<<<<

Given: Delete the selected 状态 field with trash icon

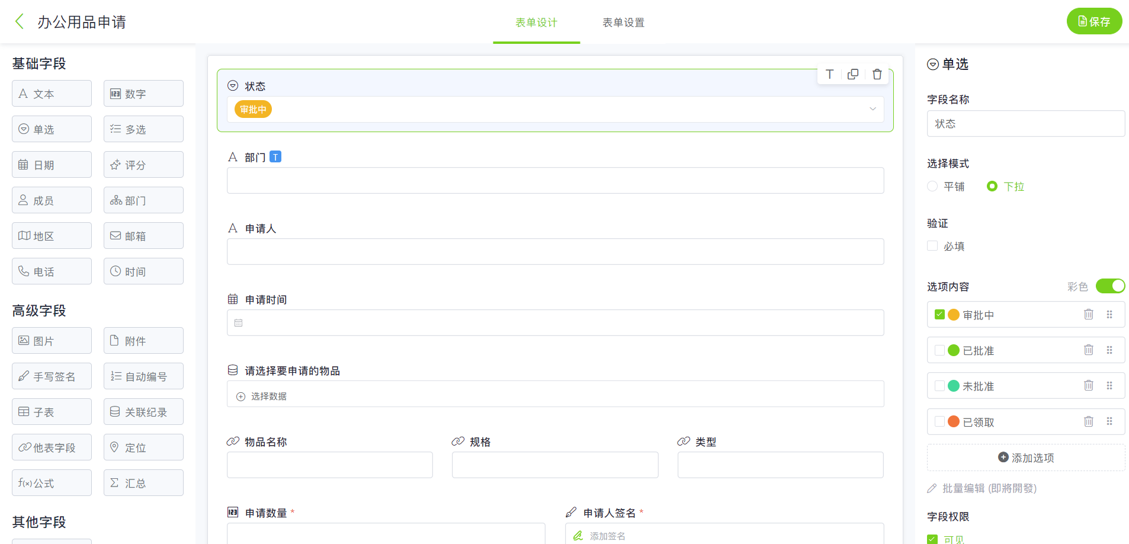Looking at the screenshot, I should tap(877, 74).
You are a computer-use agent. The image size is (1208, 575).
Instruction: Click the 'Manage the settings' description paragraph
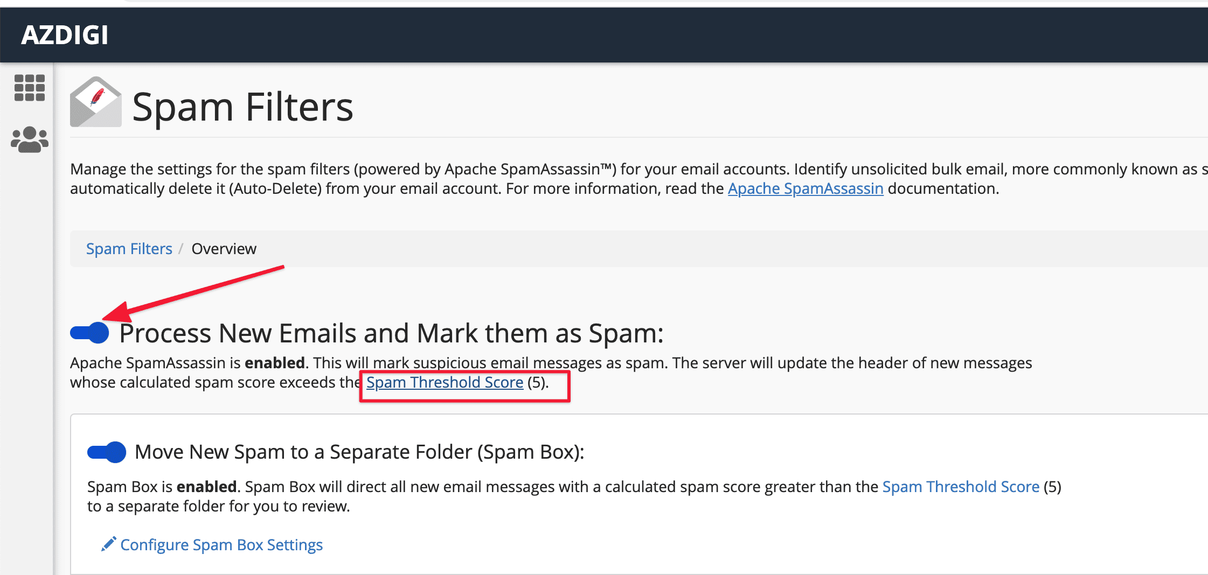485,179
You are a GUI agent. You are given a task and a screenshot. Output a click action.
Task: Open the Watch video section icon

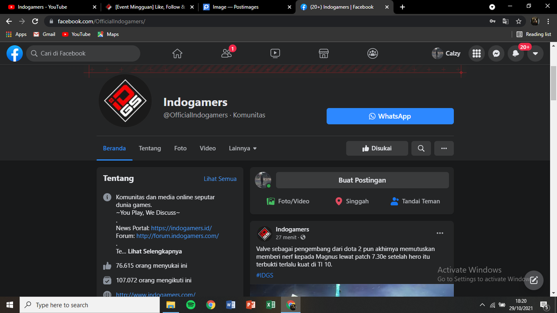point(275,53)
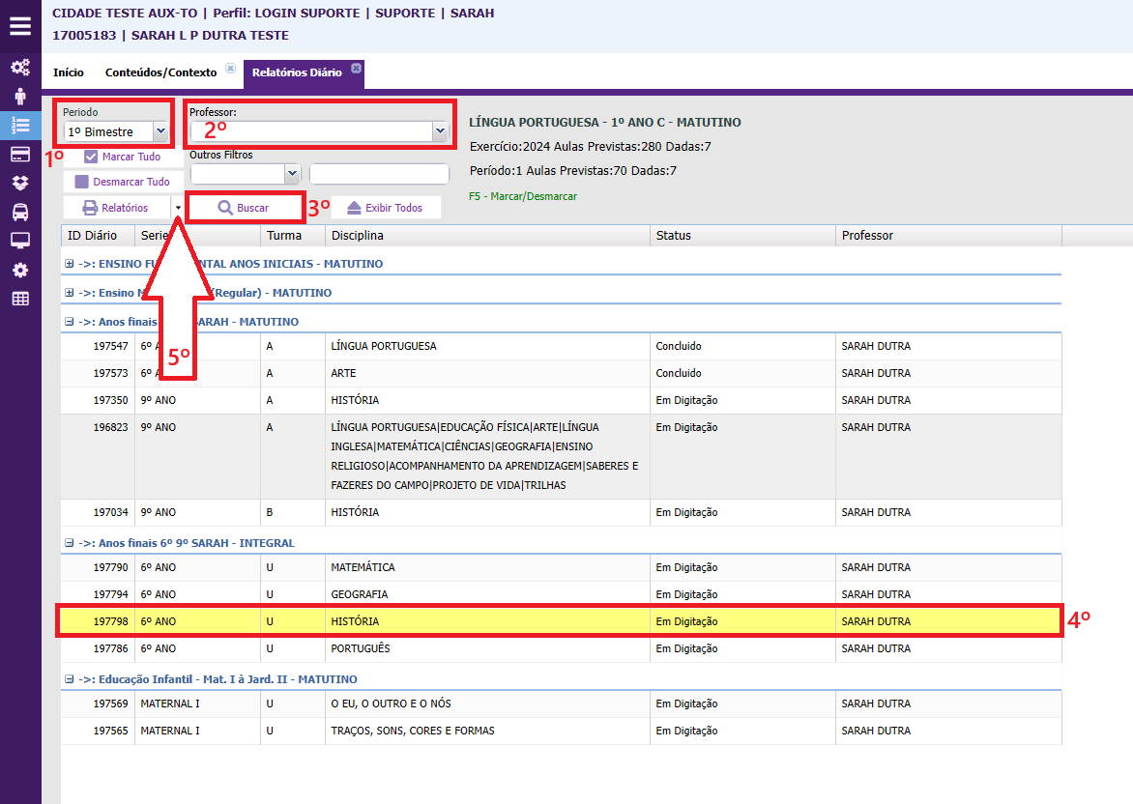Open the hamburger main menu
The height and width of the screenshot is (804, 1133).
[x=20, y=26]
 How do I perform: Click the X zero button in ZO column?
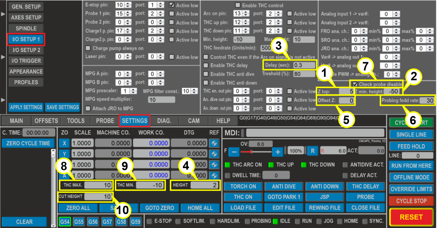point(64,143)
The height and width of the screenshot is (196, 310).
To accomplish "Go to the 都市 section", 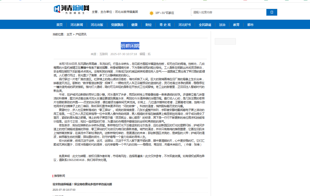I will (x=250, y=25).
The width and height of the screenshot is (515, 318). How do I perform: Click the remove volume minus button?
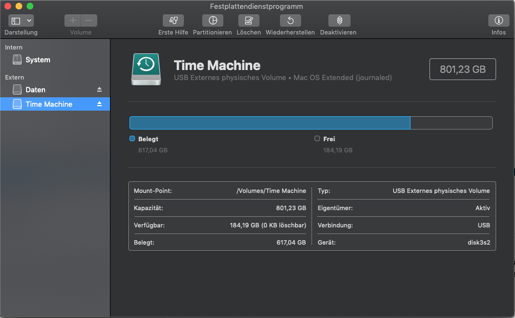89,21
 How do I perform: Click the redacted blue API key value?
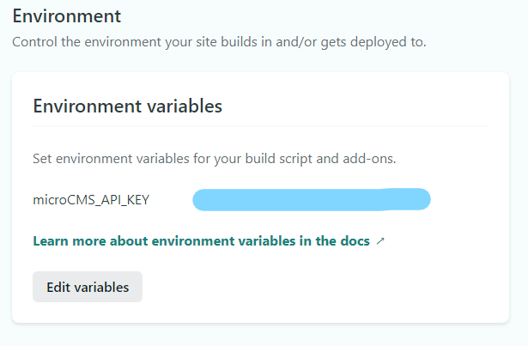[x=311, y=200]
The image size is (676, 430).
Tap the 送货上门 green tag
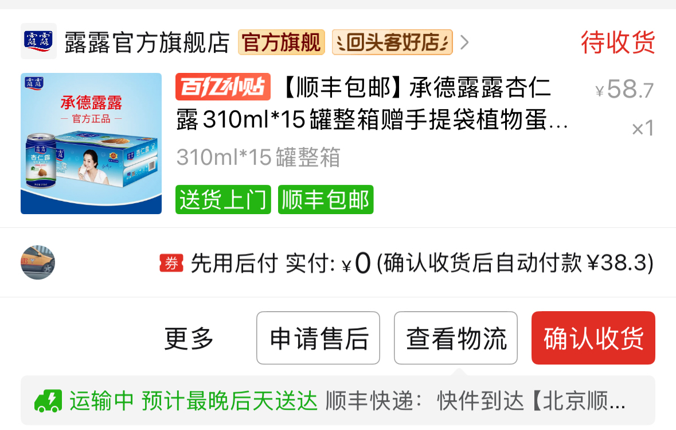223,199
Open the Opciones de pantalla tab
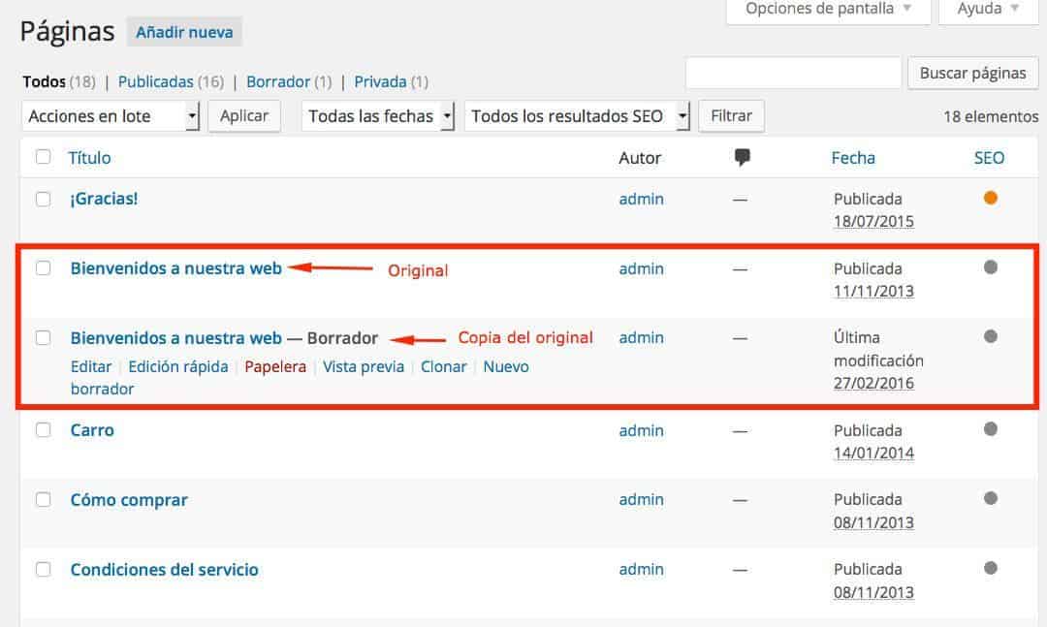This screenshot has height=627, width=1047. click(x=828, y=9)
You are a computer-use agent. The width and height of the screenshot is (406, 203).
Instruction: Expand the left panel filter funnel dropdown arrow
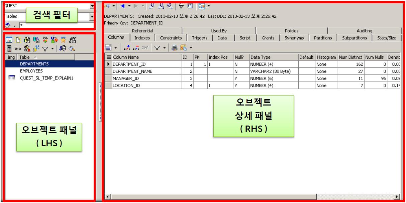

>>>>

Your objective = Tally up the lines above in which "agent" occurs. Give the result as a bare number.

Your response = 3